Late one night, Randy knocked on my door. He said he was not sure why he came, other than the Lord placed me on his heart. He hardly said anything else to me. I was hysterical; Randy was quiet. Though it was 1988, I am still comforted by his presence that night.
Too often, in our effort to relate to others, we begin telling them our stories. While there can be a place for connecting to another person with your life’s narrative, it is more important to dive into his or her story, listening to the other person’s suffering, whatever it may be. Sometimes you will hear this when people say, “I know how you feel,” and they launch into their experiences.
The truth is, the comforter does not know how you feel—not precisely. Personal suffering is unique to each person, and the Lord relates to each of His children uniquely. It is not possible to accurately know how they feel because there are too many variables. The more important thing to do is find out how they think. As appropriate, and when the time is right, begin to draw the hurting person out.
Try to understand how the Lord may be relating to them. Listen to their suffering. There is a lot to learn. Guard your heart against mapping your experience over his or her experience. If you do not guard your tongue, you may begin to give tips that worked for you while missing the things the Lord wants the other person to hear and do.
Nobody suffers perfectly. While Randy was in my home, I walked around my house, slamming my fist against the walls. When I found out my wife had committed adultery, nobody could console me. My heart was bursting as the most profound human trust in my life was shattered. Randy discerned this, and he gave me space and time to be imperfect.
Giving imperfect people room to wobble can be wise. Expecting them to respond with Christlikeness is expecting too much and can burden them to be what they can never be at that moment. I am not making a case for allowing a person to sin, but it may be possible for you to overlook what they are doing, especially if it is an episode rather than a pattern.
That horrible night was a unique one for me. It has been many years since that, and I have yet to walk through my house again, beating my fist into the walls. Be discerning with your friends.
Hopefully, you will have the opportunity to begin realigning their theology. If you know them well and are not planning on popping in and popping off, give them sound Bible wisdom like Romans 8:28. The Lord is sovereign, and He is working good in their lives. More than likely, your friend will know this, though he may not have this at the top of his mind at the moment.
Rather than trying to come up with some new truth, it would be wiser to remind him of the old truth of the gospel. One of the most effective ways to connect with an individual is by speaking to his understanding and experience—to what he already knows. The Lord does not need to nuance in a new and different way. Be plain, clear, and simple.

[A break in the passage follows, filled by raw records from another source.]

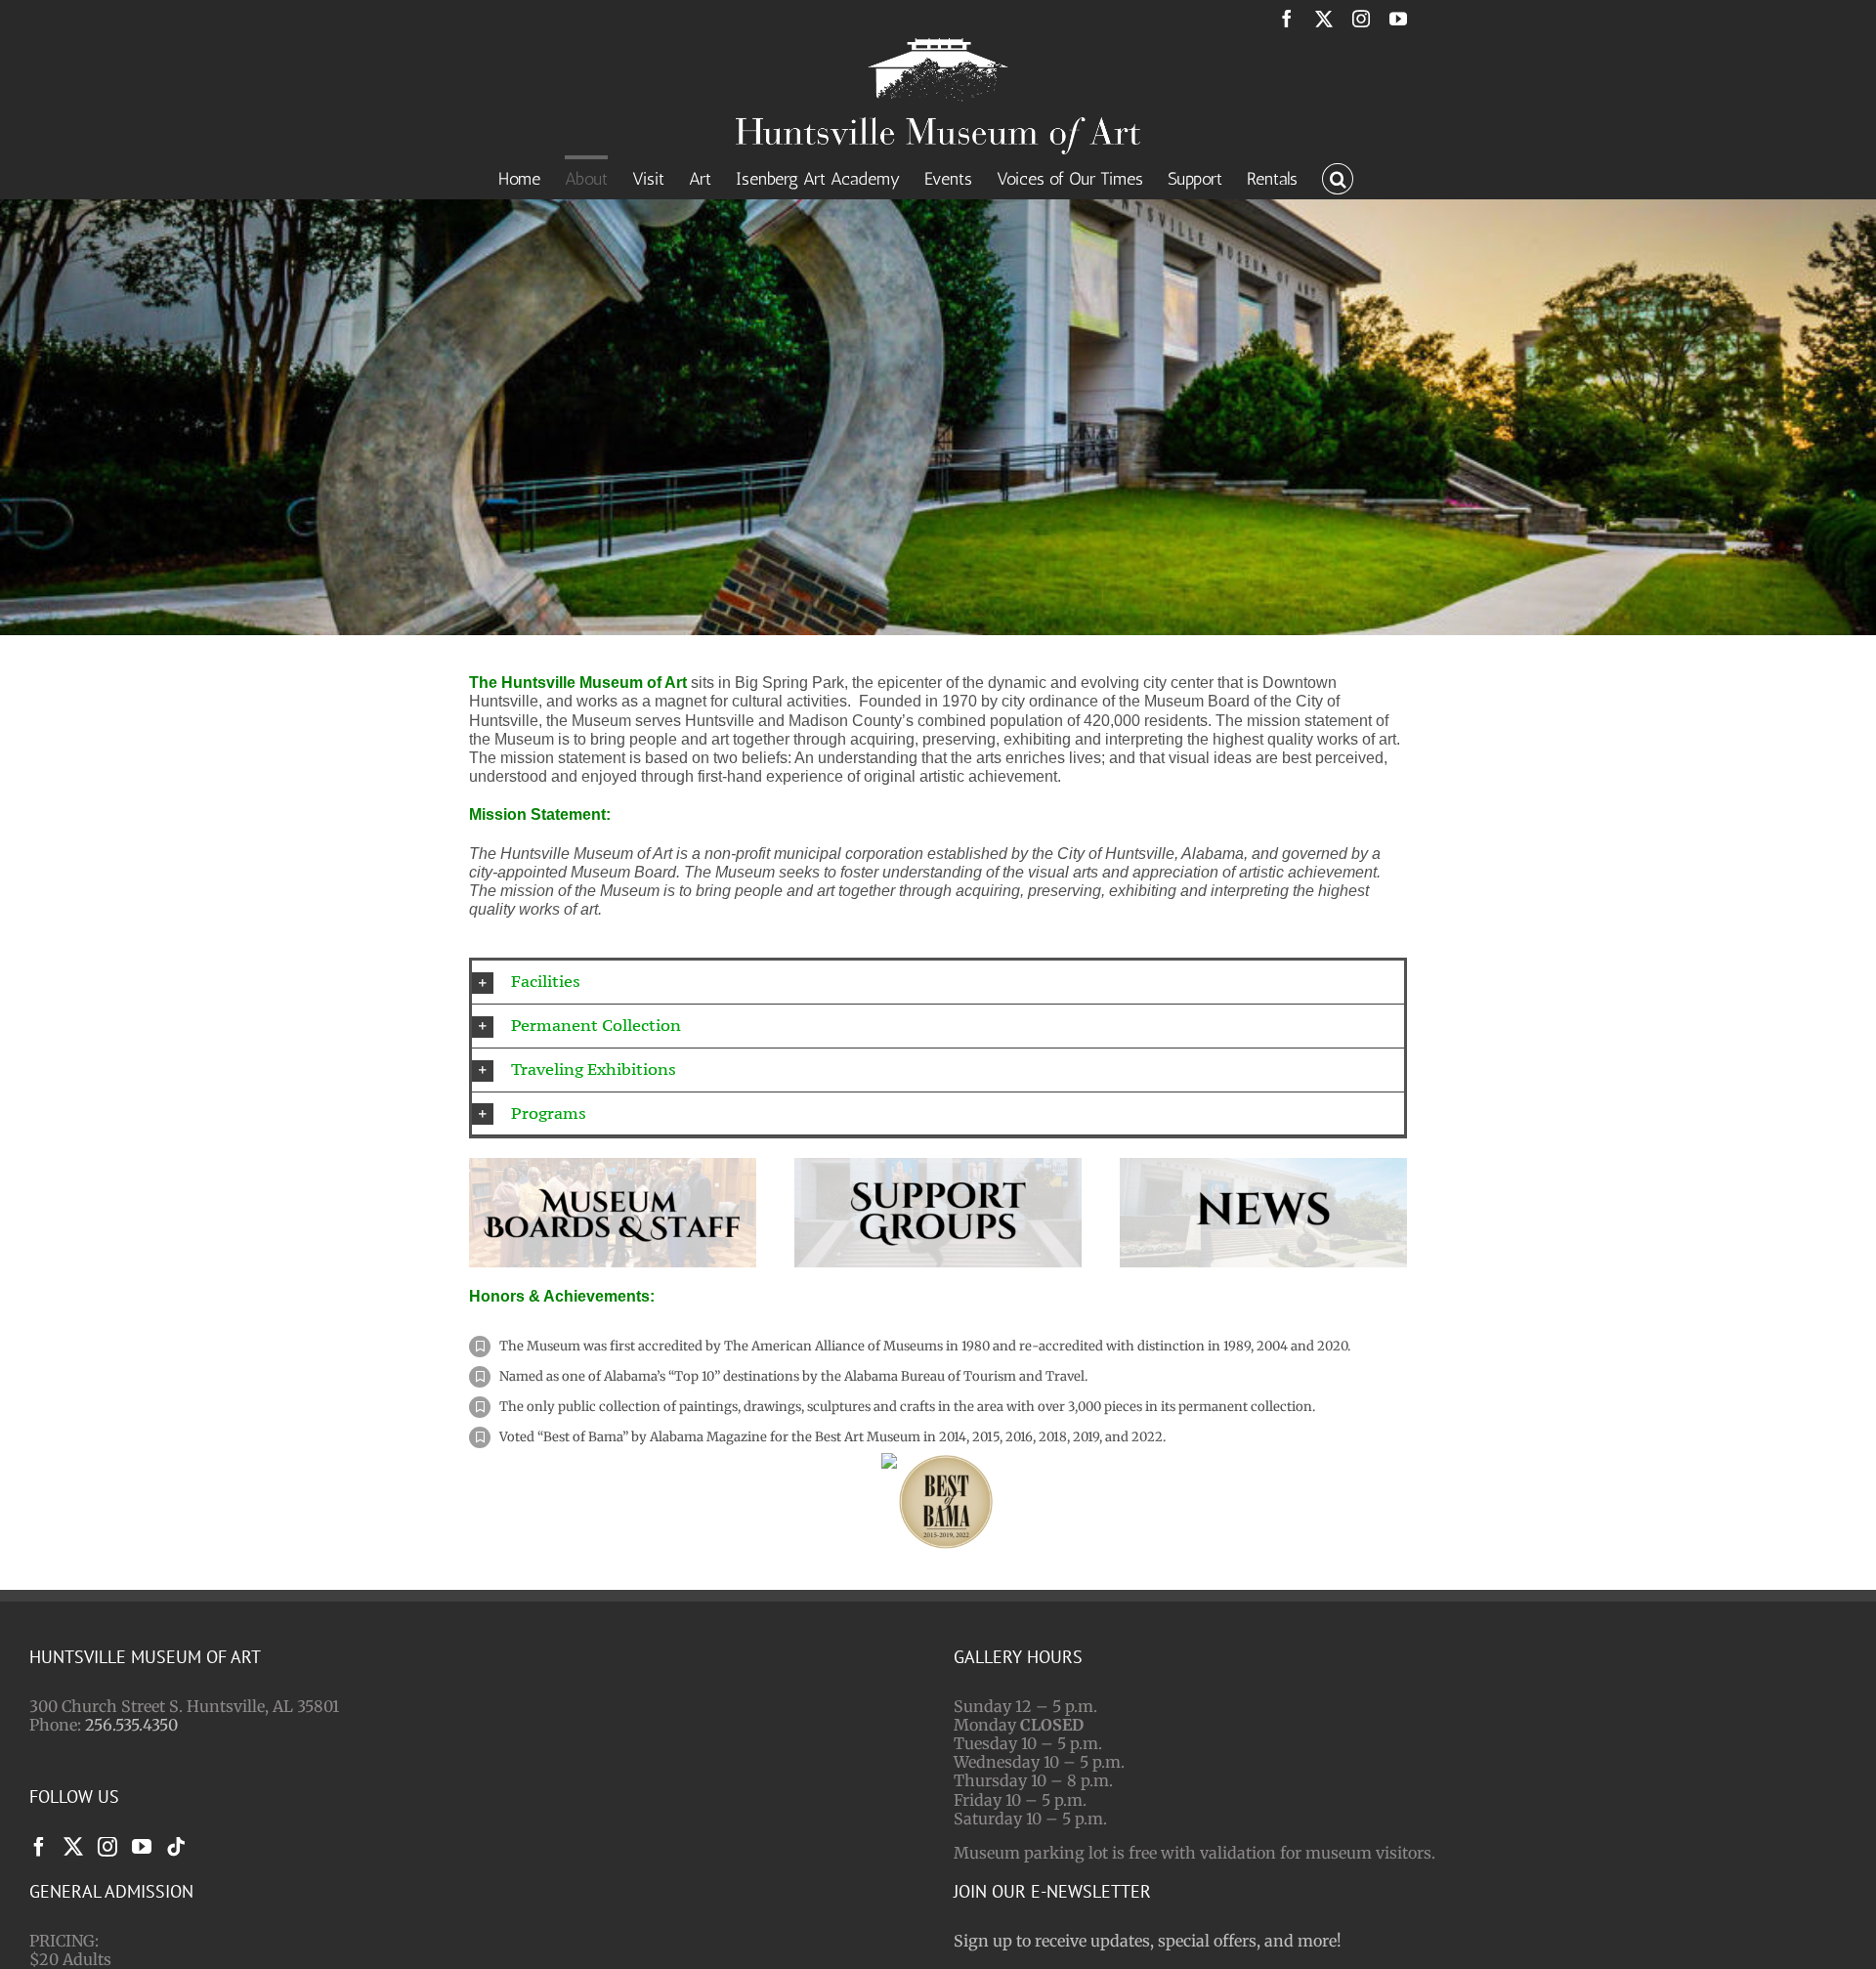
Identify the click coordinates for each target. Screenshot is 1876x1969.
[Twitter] (73, 1847)
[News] (1263, 1166)
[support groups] (938, 1166)
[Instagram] (107, 1847)
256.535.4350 (131, 1724)
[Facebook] (39, 1847)
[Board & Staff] (612, 1166)
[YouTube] (141, 1847)
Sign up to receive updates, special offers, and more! (1148, 1940)
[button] (1337, 176)
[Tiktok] (176, 1847)
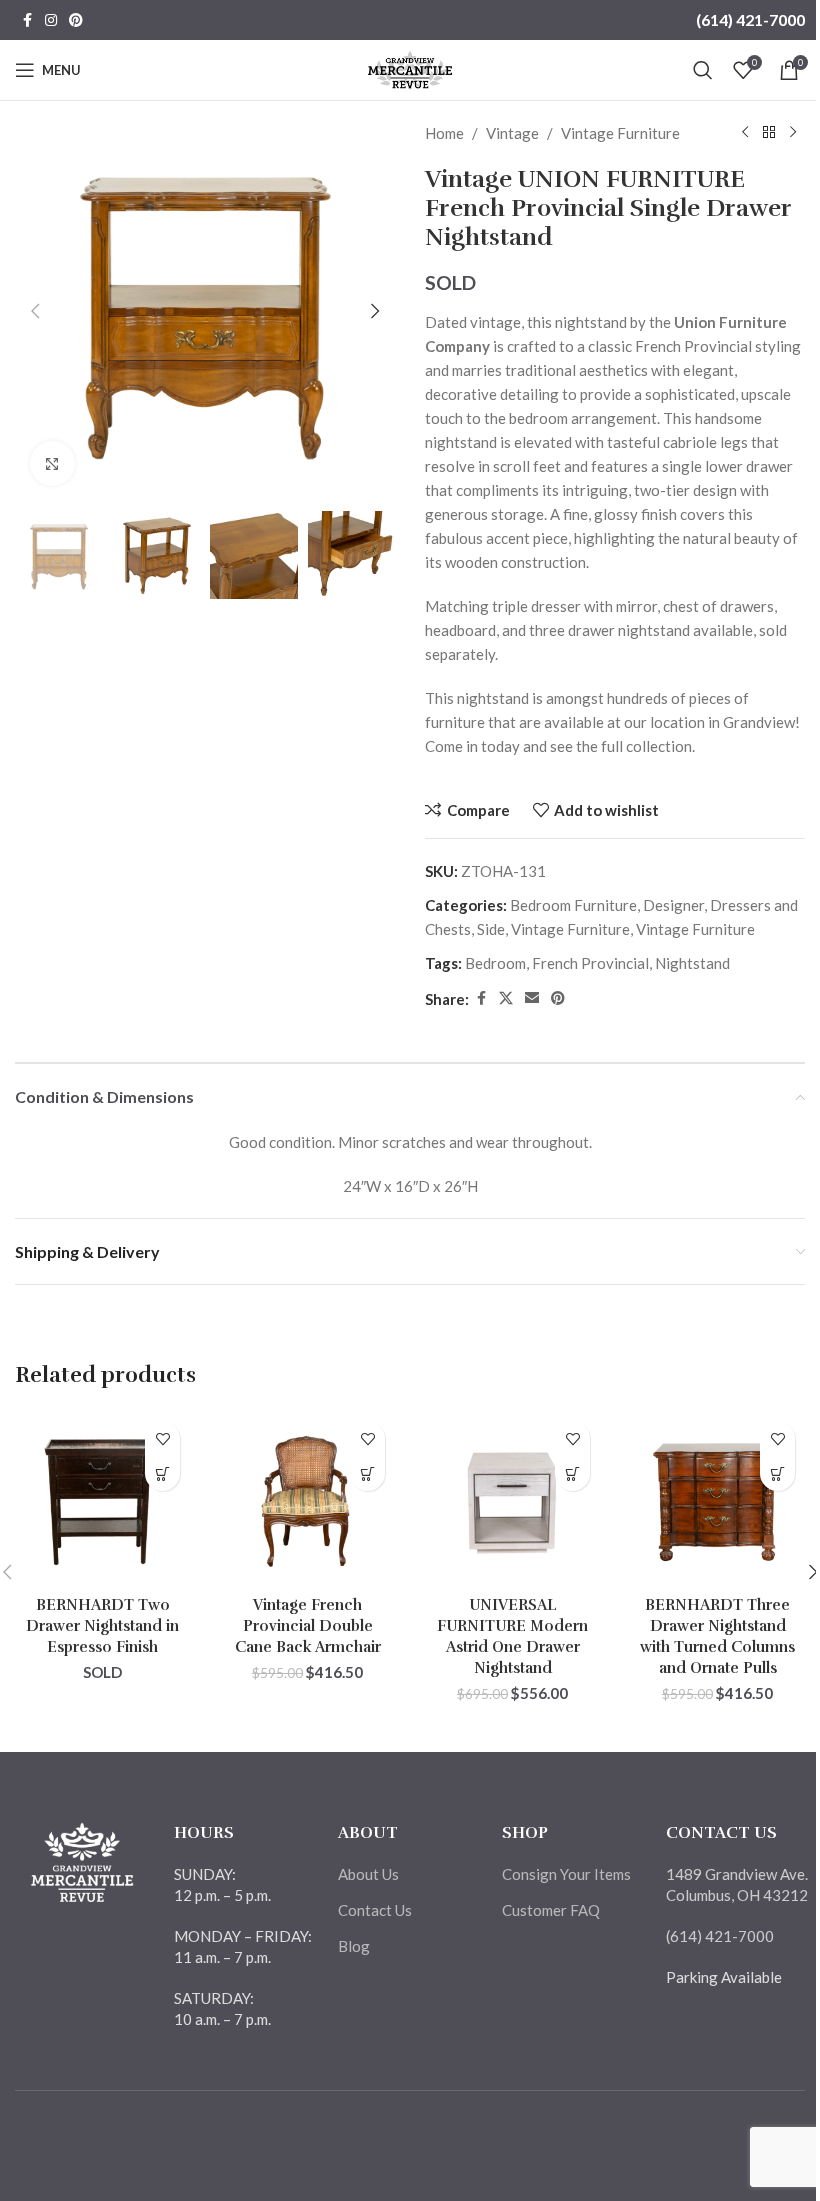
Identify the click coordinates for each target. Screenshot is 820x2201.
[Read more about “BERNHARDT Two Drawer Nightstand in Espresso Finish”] (162, 1473)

Talk to them plainly about the greatness of our God and the counter-intuitiveness of His ways. God’s Word brings hope to the hurting soul. It is rare for a counselee to say, “Wow, I have never heard that before.” More than likely, they will say, “There is nothing you have told me that I did not already know.” I would hope that would be the case.
It would be much harder if I told them things about God that they did not know. If so, I would have to build a theological foundation for them. Creating a doctrinal construct while caring for a person’s soul is arduous and much more challenging than reminding a Christian of truths with which they already had a familiarity.
Though prayer is assumed, you should not overlook or underrate it. It is not a tack-on at the end of a meeting as though it was a routine Christian expectation. Prayer is the most powerful way you can engage the Sovereign Lord, the One who is behind all of the sufferings we experience. Prayer does many things. For example, it is an acknowledgment that the Lord is God and we are not. Knowing about God is necessary because the sufferer may be broken but not humbled. There is a difference.
The broken person can sit in the dust of his catastrophe while still relying on himself. The humble person can sit in the same place but humbly acknowledge his need for the Almighty. With that kind of humility comes empowering favor from the Lord (James 4:6). The man who can pray with open hands and no hidden expectations sets himself up for God to impose Himself into the suffering. This kind of prayer-filled attitude softens the heart, which gives shape to the Father’s will to grow inside of us rather than our own agendas (Luke 22:42).
The only way Jesus could index forward to His Father’s will was through the portal of prayer. Prayer also creates a trinitarian koinonia between the Lord, the sufferer, and you. When you three are in communion together, it is one of the most intimate things you can do. In addition, it is the only way you and the sufferer can access God’s strength for the moment.
What I have communicated here are a few ways that might help those you are serving. The Spirit can move you differently, and discerning the Spirit is one of the keys you will need when you step into a unique suffering opportunity. The other key is that you must do something.
The heart of the gospel is going, doing, moving, acting, loving, giving, serving, and helping. To do nothing when a person is hurting is “another gospel,” not the one the Savior modeled for us. We must go to those who are hurting, seeking to enter into their pain.
My friend Eddie might not have had the perfect prayer opening, but he was willing to go, to care, and to give what he had for a hurting family. Who has the Lord put on your heart, and what is something you should do for them today or this week?